▸ **Fragmento extraído**:
┄┄┄┄┄┄

Este orden surgiría de hecho poco después con la creación de la ONU y todas las convenciones y tratados que siguieron para evitar la repetición de tales atrocidades. La propia OTAN no sólo se creó contra la Unión Soviética. También se creó contra Alemania. El embrión de este orden internacional había surgido tras la Primera Guerra Mundial con la creación de la Sociedad de Naciones y, aunque ésta quedó en gran medida arruinada por el expansionismo nazi, fue en nombre de sus principios que la Alemania derrotada fue considerada un Estado paria.
Como predijo Jaspers, «el mundo desconfiará de nosotros durante mucho tiempo» (2000: 10); y añadió que eso era lo que caracterizaba la condición de Estado paria. El orden creado en 1948 ha sido subvertido desde 1991 (el fin de la Unión Soviética) por el país que lo encabezó, Estados Unidos. Es en nombre de este orden que Israel corre el riesgo de convertirse en un Estado paria. Si este orden se derrumba, lo que venga después pertenece al reino de la máxima incertidumbre. Con la complicidad de EEUU, Israel se está asestando a sí mismo un golpe potencialmente fatal.
¿Victoria o derrota?
La segunda cuestión se refiere al significado político de la acción militar de Israel en Gaza. Alemania fue considerada un Estado paria porque fue derrotada. En 1938, el Times de Londres publicó una carta abierta de Churchill a Hitler en la que Churchill, entre otras cosas, escribía: «Si Inglaterra hubiera sufrido un desastre comparable al que sufrió Alemania en 1918, rogaría a Dios que nos enviara un hombre con su fuerza de mente y voluntad [la de Hitler]» (2000: 88). ¿Está Israel ganando esta guerra o está siendo derrotado? En el campo de batalla es difícil responder, pero a juicio de la comunidad internacional, ya se puede concluir que Israel ha sido moralmente derrotado.

┄┄┄┄┄┄

▸ **Registros extraídos**:
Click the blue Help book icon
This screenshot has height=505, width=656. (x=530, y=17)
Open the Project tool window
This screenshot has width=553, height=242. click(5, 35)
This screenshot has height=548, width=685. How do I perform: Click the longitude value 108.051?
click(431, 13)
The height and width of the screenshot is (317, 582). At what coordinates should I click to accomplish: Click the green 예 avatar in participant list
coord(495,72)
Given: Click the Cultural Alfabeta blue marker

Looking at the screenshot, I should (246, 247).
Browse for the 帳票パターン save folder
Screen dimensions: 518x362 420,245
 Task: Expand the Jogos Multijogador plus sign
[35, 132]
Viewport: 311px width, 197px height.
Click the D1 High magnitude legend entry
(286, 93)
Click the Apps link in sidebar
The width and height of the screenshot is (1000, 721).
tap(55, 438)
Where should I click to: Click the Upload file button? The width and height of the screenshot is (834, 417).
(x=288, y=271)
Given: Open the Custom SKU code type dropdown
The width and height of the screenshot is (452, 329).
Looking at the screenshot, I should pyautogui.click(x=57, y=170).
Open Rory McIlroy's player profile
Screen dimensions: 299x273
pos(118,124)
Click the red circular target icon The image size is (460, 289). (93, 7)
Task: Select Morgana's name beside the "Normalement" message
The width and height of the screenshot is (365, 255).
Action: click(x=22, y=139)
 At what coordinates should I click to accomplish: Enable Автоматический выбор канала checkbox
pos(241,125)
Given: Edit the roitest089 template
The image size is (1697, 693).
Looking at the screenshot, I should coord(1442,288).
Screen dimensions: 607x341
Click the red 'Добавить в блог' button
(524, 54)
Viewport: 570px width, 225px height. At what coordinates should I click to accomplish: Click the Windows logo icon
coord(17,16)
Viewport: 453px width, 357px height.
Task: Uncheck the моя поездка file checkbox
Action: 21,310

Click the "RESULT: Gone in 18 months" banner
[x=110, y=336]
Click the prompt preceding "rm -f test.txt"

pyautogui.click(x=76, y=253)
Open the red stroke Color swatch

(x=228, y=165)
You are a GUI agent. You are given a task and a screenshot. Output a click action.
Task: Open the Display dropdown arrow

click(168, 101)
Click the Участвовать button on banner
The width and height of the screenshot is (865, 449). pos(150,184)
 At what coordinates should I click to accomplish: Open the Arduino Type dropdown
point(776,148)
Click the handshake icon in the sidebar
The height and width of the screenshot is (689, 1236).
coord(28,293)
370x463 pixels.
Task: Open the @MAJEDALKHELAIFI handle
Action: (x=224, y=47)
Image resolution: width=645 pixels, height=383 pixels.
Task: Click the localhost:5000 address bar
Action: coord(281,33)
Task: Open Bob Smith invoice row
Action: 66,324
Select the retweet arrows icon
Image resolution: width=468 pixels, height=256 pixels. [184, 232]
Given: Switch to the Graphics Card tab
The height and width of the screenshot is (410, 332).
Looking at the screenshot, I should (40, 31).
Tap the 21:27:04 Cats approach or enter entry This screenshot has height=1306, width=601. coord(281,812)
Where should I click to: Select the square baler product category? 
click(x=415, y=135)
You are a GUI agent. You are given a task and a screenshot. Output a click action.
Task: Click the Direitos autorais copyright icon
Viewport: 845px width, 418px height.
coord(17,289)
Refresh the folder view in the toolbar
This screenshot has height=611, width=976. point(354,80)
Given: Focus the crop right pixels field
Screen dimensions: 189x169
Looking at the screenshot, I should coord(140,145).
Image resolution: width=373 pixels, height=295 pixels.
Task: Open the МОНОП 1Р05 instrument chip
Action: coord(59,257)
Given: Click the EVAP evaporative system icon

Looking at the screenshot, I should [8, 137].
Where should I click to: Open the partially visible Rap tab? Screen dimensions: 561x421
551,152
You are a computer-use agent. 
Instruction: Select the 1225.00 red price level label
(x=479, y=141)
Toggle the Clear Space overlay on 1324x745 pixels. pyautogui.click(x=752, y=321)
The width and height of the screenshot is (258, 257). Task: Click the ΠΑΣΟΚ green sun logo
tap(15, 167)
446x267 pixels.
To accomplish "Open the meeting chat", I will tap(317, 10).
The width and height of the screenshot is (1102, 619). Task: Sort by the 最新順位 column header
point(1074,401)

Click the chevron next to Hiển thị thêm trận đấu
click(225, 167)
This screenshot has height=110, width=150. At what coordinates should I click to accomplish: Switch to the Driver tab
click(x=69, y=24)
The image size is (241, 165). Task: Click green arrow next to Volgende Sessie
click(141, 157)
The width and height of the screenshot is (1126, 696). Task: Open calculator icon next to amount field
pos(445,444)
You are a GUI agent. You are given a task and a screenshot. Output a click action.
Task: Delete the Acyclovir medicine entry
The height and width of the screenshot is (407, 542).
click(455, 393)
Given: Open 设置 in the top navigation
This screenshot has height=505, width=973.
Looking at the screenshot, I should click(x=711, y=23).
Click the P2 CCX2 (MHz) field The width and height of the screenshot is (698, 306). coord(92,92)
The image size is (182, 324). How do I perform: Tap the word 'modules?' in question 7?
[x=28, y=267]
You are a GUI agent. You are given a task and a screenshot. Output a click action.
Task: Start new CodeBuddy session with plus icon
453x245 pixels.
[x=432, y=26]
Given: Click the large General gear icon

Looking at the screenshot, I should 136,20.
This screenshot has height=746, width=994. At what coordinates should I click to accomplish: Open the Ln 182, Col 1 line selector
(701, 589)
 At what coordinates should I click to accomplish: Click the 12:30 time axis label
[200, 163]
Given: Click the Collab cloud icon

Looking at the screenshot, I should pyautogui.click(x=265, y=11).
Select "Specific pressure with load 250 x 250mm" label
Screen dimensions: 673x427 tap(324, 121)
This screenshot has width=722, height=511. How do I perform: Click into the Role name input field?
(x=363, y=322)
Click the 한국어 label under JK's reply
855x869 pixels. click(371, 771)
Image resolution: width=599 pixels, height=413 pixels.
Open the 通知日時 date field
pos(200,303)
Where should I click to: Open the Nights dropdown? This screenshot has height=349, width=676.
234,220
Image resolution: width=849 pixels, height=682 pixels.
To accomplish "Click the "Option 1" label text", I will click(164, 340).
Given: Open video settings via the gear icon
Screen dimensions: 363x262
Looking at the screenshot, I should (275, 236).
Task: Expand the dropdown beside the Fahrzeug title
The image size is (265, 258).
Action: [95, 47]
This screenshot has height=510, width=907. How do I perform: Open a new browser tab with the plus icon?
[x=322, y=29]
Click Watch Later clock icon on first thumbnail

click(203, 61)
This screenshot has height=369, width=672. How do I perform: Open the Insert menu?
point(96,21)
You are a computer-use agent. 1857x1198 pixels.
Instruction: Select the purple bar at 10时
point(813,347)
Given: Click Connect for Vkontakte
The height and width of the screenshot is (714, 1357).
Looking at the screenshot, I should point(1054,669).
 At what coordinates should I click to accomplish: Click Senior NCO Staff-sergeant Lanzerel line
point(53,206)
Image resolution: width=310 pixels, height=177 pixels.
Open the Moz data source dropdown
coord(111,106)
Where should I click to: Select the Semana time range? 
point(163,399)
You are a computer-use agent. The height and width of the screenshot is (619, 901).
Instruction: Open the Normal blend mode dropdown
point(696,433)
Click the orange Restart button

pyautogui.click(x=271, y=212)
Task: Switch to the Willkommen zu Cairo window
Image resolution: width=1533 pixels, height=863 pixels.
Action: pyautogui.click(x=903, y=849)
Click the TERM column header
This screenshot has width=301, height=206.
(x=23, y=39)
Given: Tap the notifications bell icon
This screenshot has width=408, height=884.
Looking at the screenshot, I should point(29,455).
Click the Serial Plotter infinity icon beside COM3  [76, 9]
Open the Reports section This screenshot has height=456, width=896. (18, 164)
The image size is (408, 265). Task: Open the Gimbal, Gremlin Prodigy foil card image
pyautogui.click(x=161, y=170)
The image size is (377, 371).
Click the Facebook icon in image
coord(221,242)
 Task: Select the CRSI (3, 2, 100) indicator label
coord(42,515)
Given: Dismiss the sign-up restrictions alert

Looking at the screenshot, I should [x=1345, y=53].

┄┄┄┄┄┄

▸ **Tarea solicitada**: Por favor, reescribe el fragmento extraído empezando por "Este orden surgiría" y siguiendo hasta "considerada un Estado paria.", y cambia "Alemania" por "Austria".

▸ **Solución propuesta**:
Este orden surgiría de hecho poco después con la creación de la ONU y todas las convenciones y tratados que siguieron para evitar la repetición de tales atrocidades. La propia OTAN no sólo se creó contra la Unión Soviética. También se creó contra Austria. El embrión de este orden internacional había surgido tras la Primera Guerra Mundial con la creación de la Sociedad de Naciones y, aunque ésta quedó en gran medida arruinada por el expansionismo nazi, fue en nombre de sus principios que la Austria derrotada fue considerada un Estado paria.